● What to produce: Please arrange every line of the records below as a numbered list, skipping blank lines and leaving out the pictures.

(Screenshot grounding data)
=====

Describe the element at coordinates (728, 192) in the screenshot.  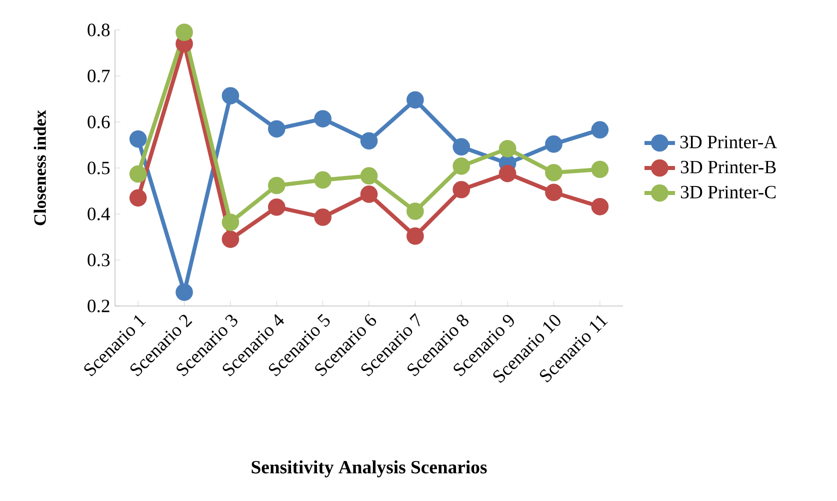
I see `legend-label: 3D Printer-C` at that location.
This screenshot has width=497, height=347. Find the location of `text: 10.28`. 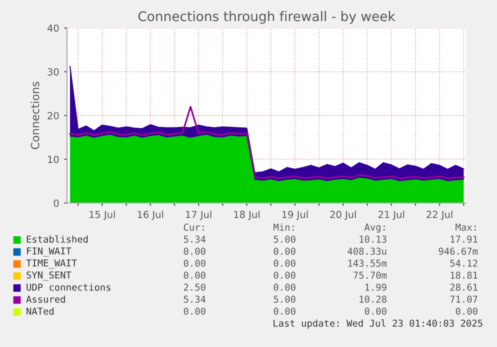

text: 10.28 is located at coordinates (373, 300).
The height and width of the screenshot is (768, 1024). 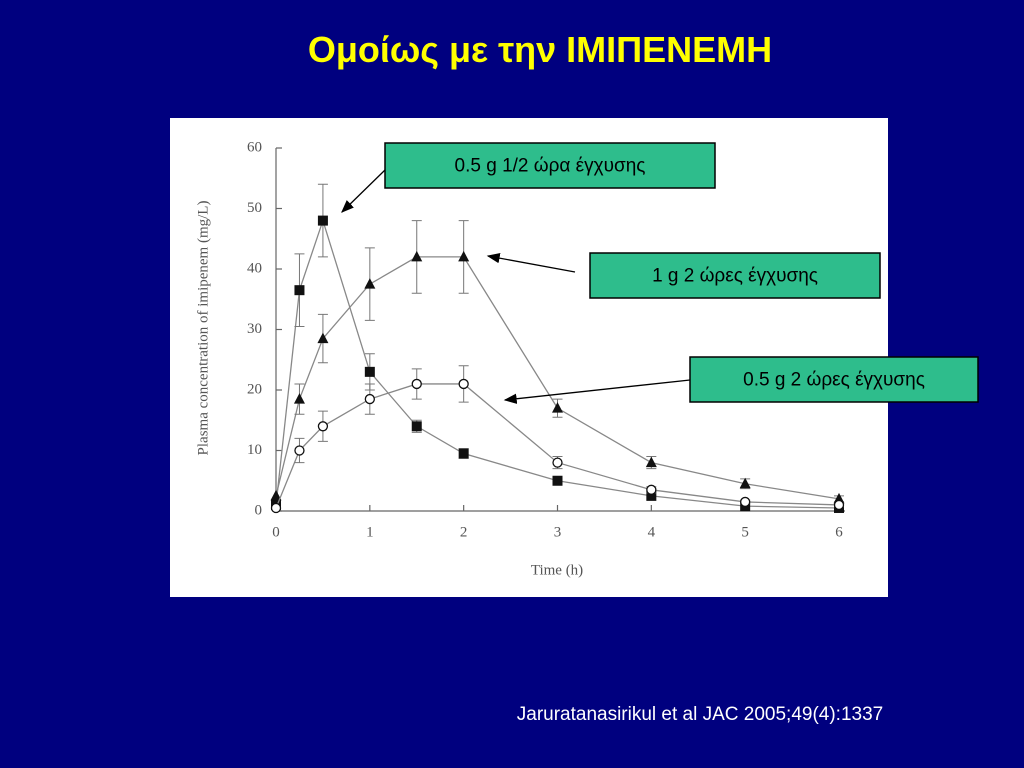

=====

● Response:
1. Describe the element at coordinates (728, 192) in the screenshot.  
2. I see `legend-label: 3D Printer-C` at that location.
3. This screenshot has width=497, height=347. Find the location of `text: 10.28`. 
4. text: 10.28 is located at coordinates (373, 300).
5. The height and width of the screenshot is (768, 1024). 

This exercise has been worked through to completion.